[Data for the task — start]
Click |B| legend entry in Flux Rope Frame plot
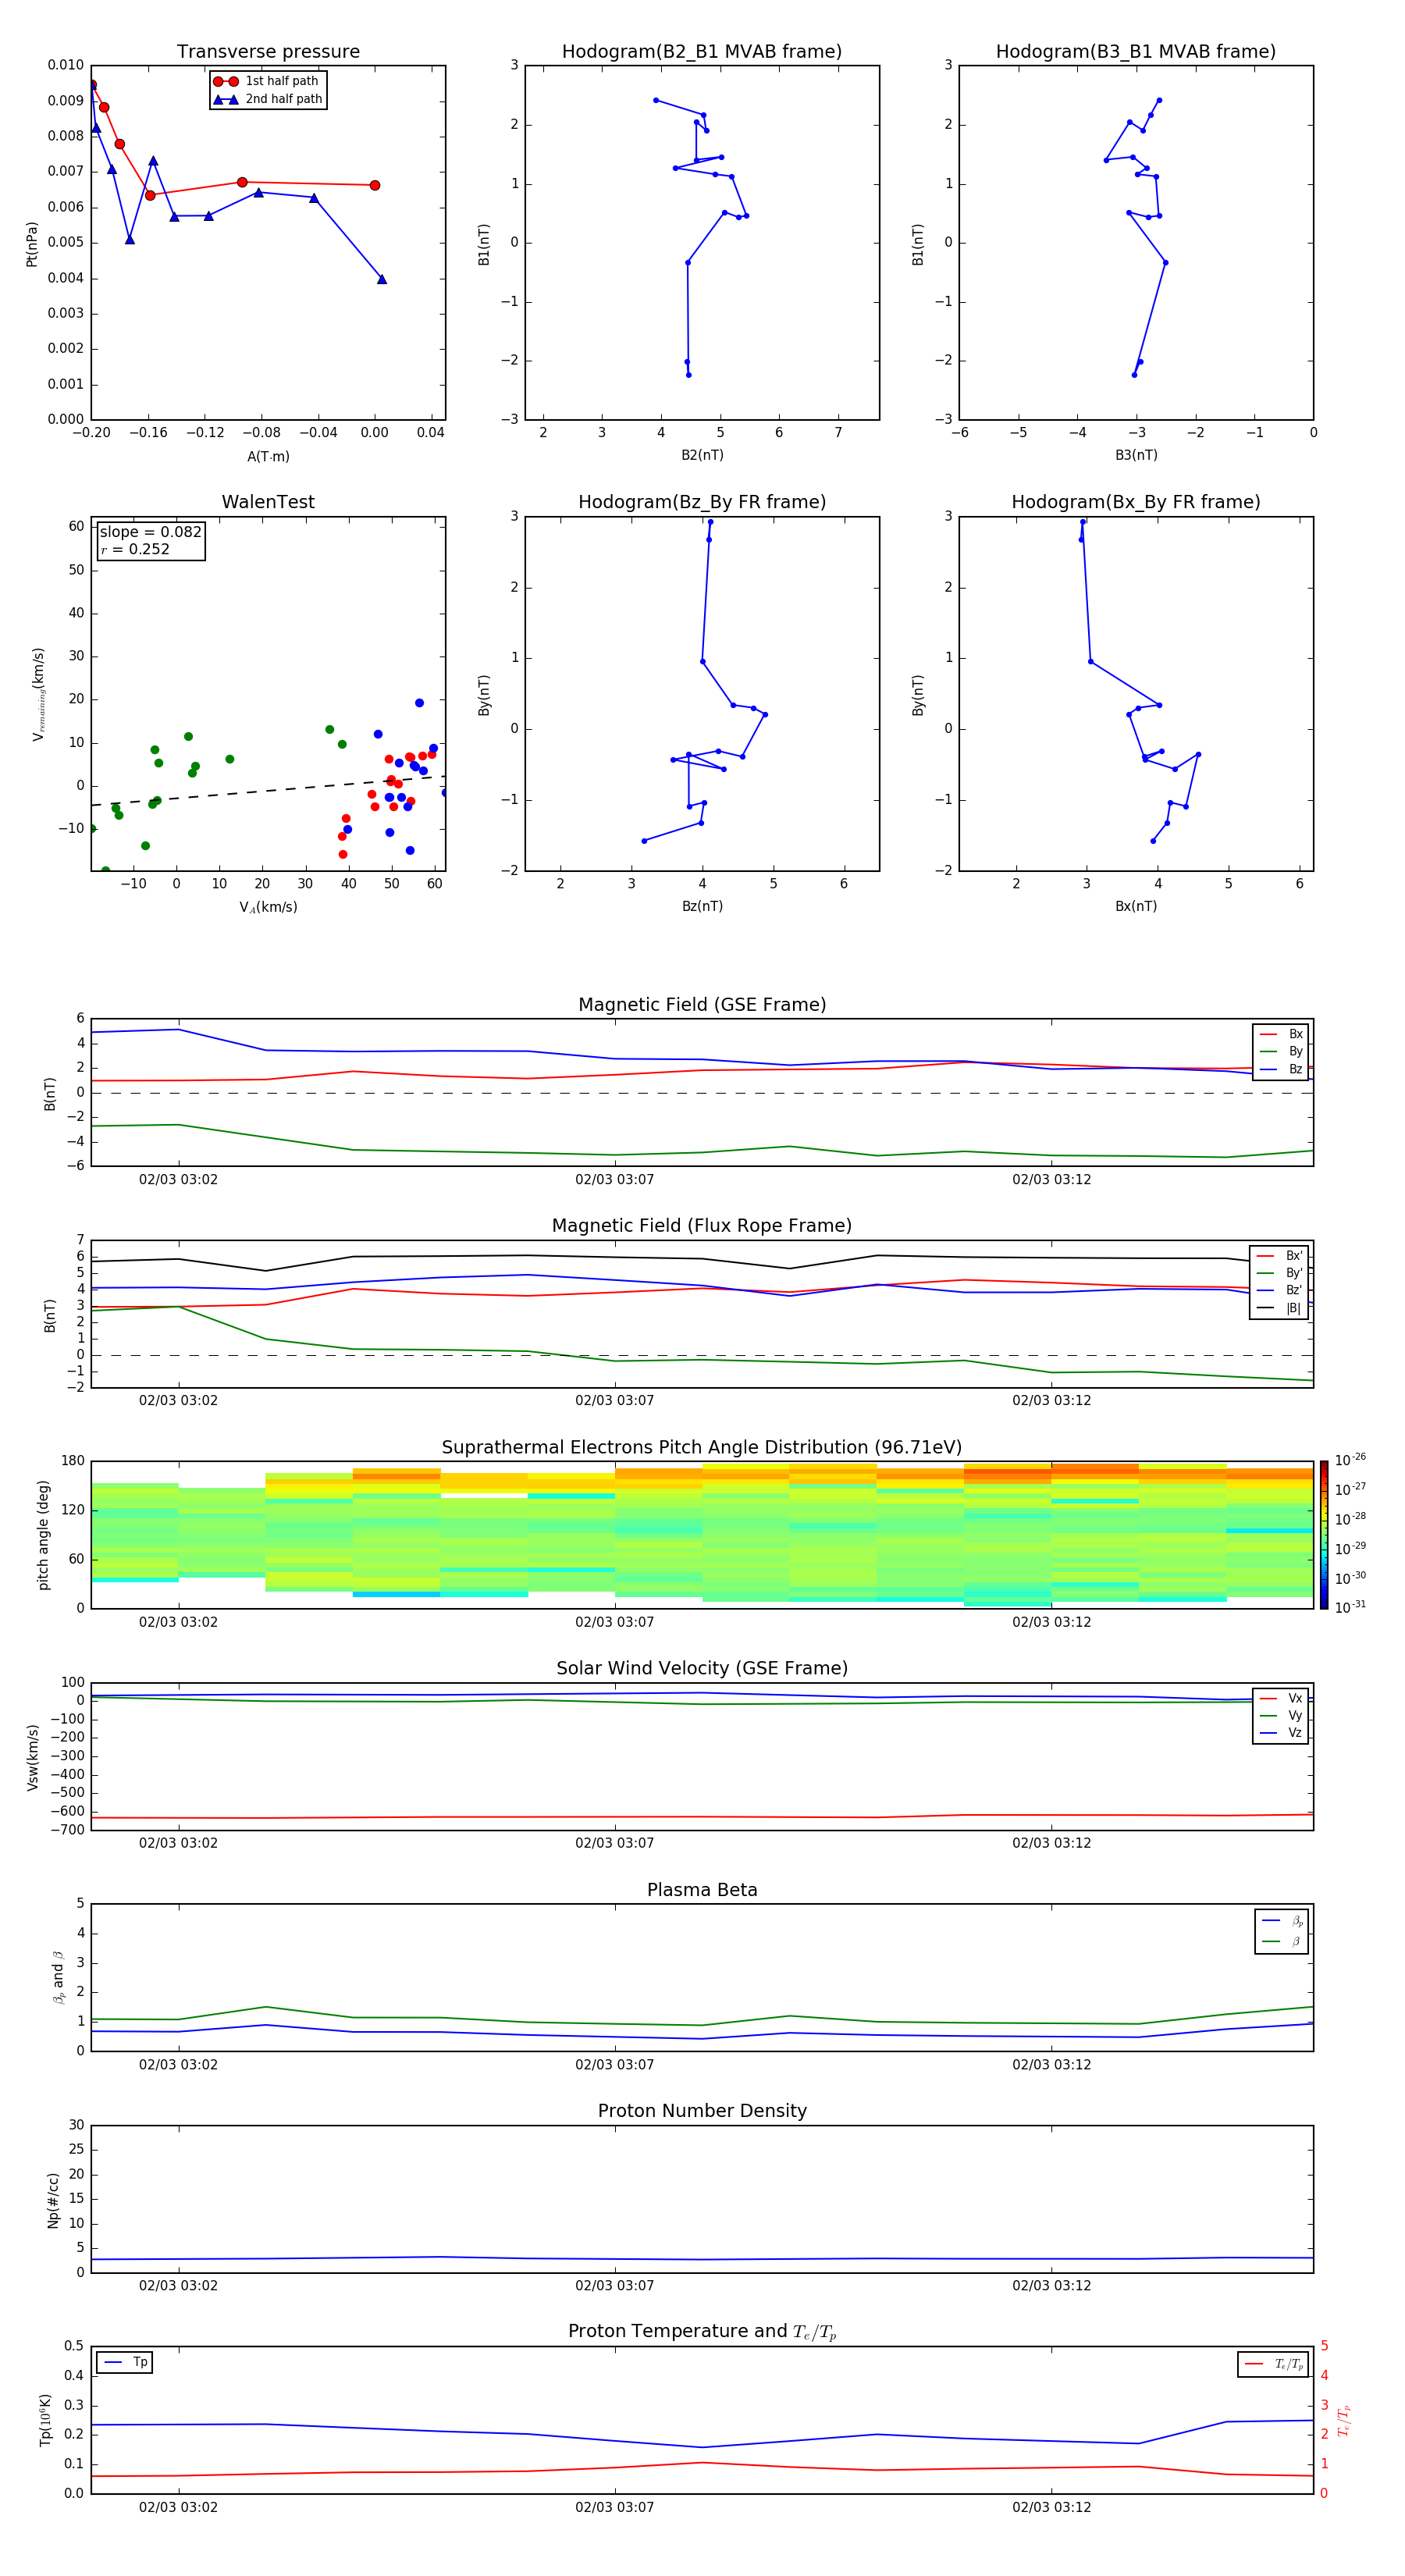 coord(1279,1308)
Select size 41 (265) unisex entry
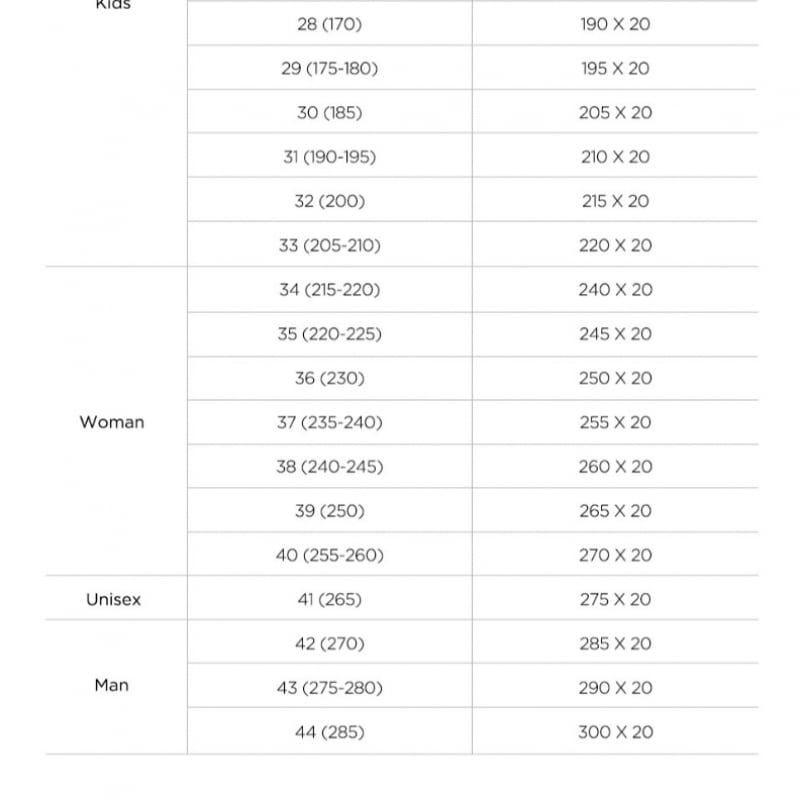 329,600
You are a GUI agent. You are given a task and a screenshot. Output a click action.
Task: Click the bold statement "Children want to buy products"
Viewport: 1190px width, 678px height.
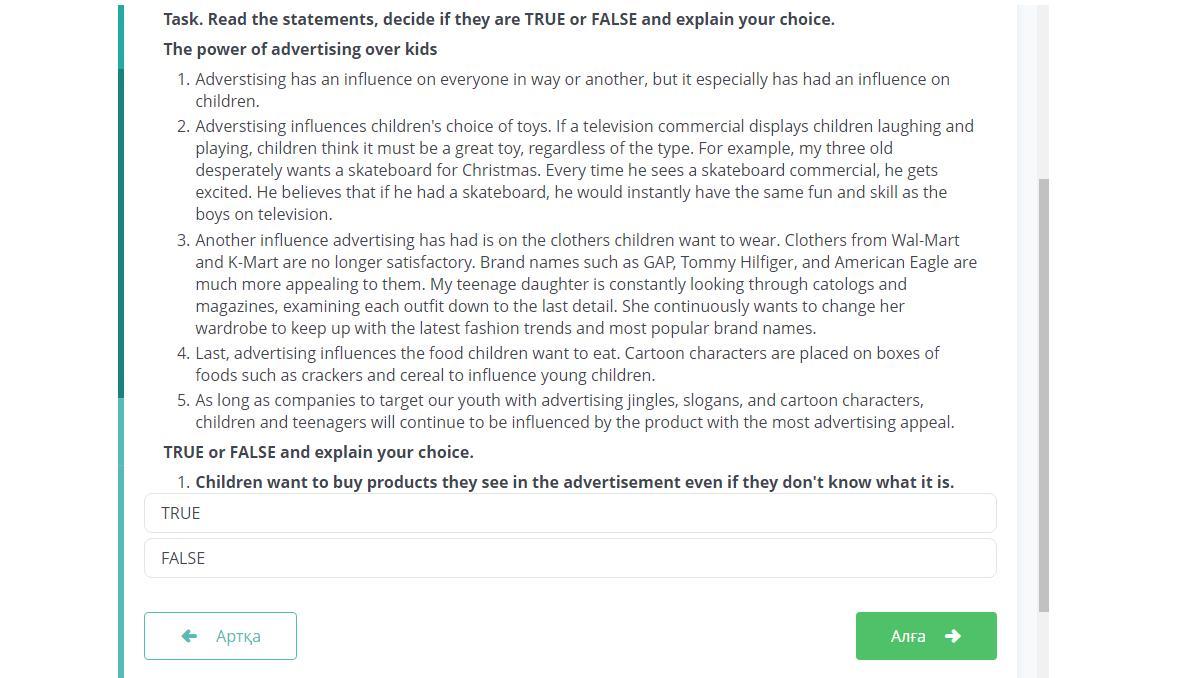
[Data for the task — finish]
What to do - Could you retype every record exactly, leaving the pictures out?

Task solution -
Click |B| legend entry in Flux Rope Frame plot
 coord(1279,1308)
Select size 41 (265) unisex entry
 329,600
You are a GUI agent. You are given a task and a screenshot. Output a click action.
Task: Click the bold statement "Children want to buy products"
Viewport: 1190px width, 678px height.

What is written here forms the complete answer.